The problem>
Print, exactly and with no pictures, the line containing "You are a GUI" and each line after it to the end of the entries below.

(Records from a data collection)
◇ ◇ ◇ ◇ ◇ ◇ ◇
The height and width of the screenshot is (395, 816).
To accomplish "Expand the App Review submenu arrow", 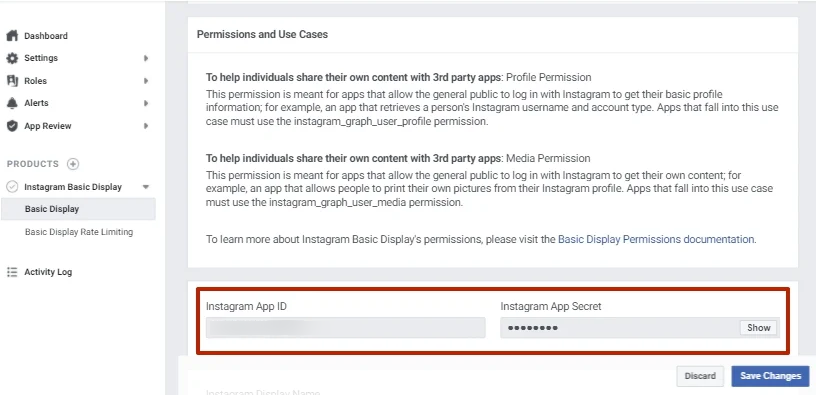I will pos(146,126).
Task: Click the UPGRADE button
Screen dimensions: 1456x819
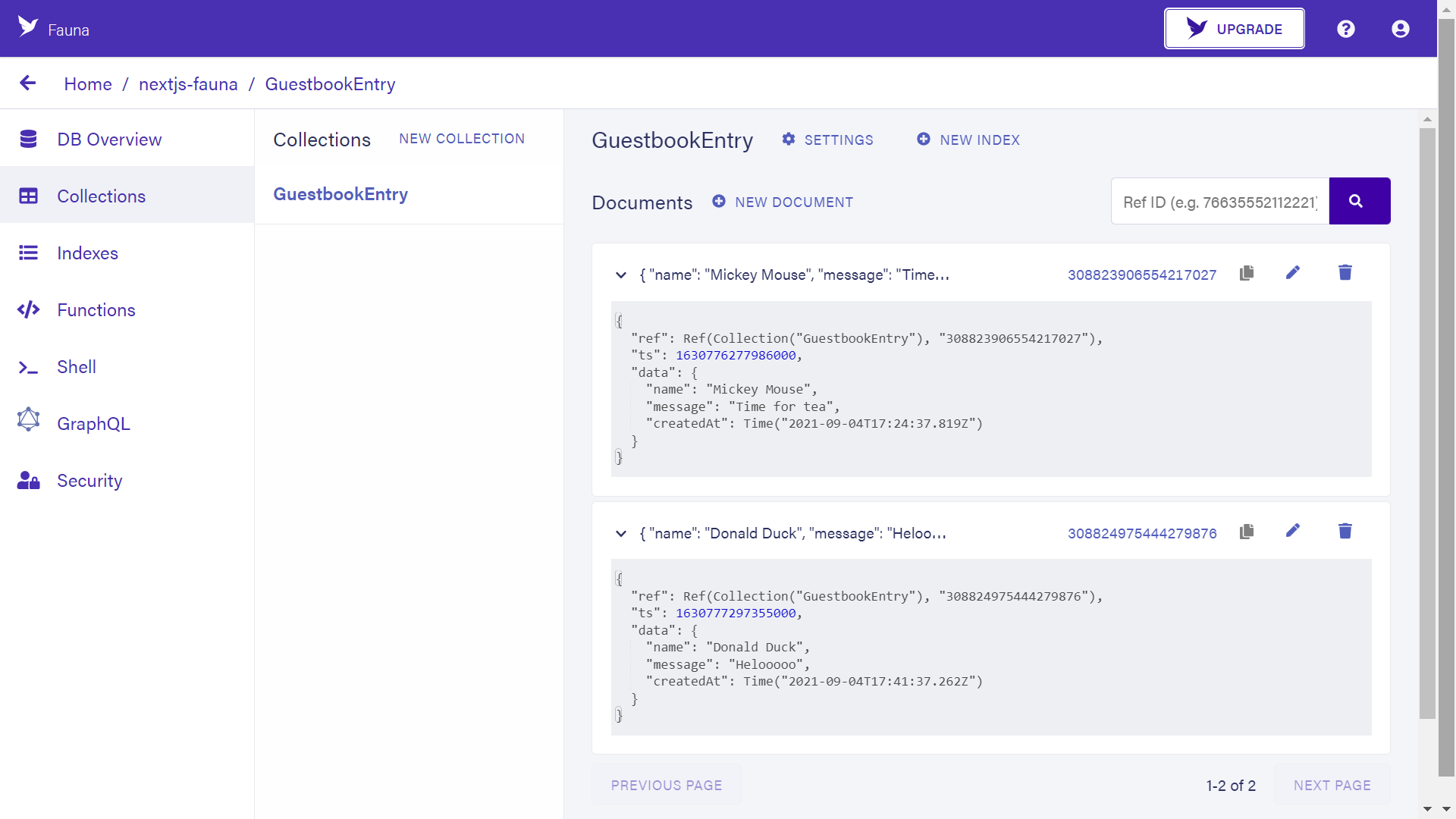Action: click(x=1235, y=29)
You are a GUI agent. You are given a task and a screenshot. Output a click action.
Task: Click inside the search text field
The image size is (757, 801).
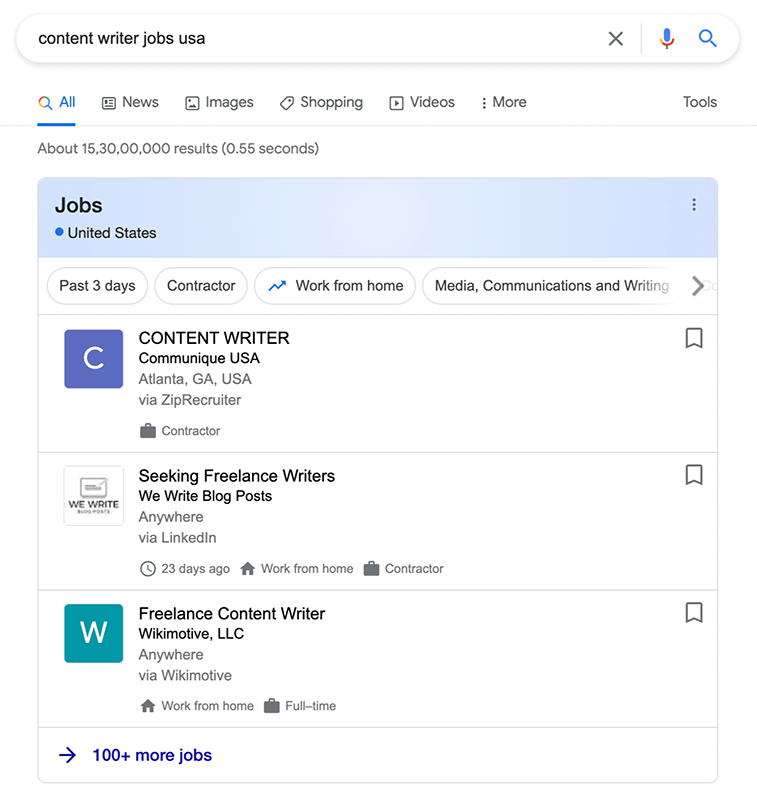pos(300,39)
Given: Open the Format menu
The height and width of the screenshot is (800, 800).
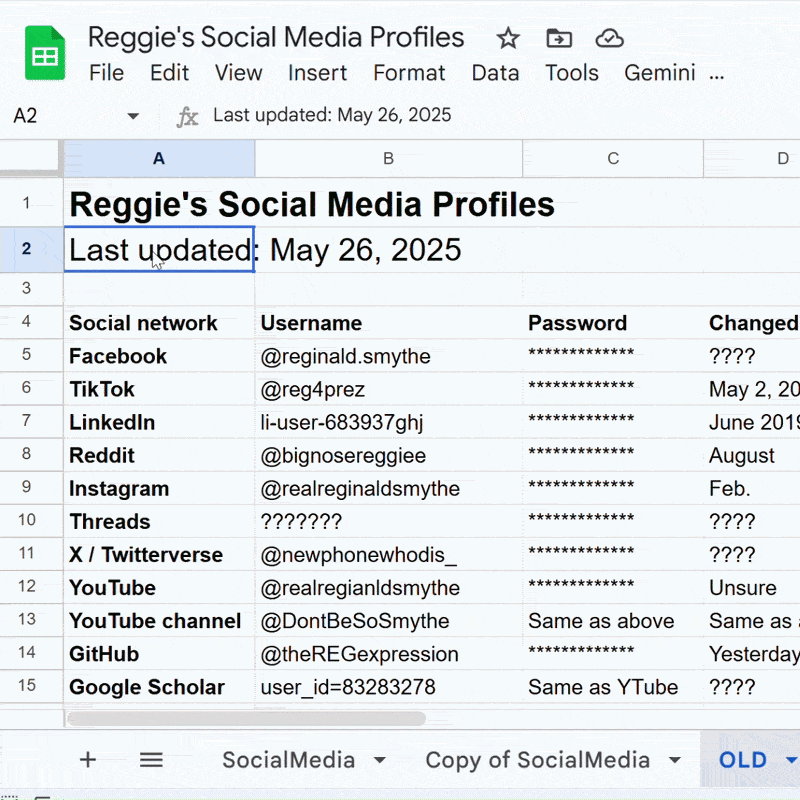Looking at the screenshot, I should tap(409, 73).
◇ ◇ ◇ ◇ ◇ ◇ ◇
Problem solution>
You are a GUI agent. You are given a task and a screenshot. Output a click action.
Task: Click inside the search text field
The image size is (757, 801).
pos(300,39)
Given: Open the Format menu
The height and width of the screenshot is (800, 800).
Looking at the screenshot, I should tap(409, 73).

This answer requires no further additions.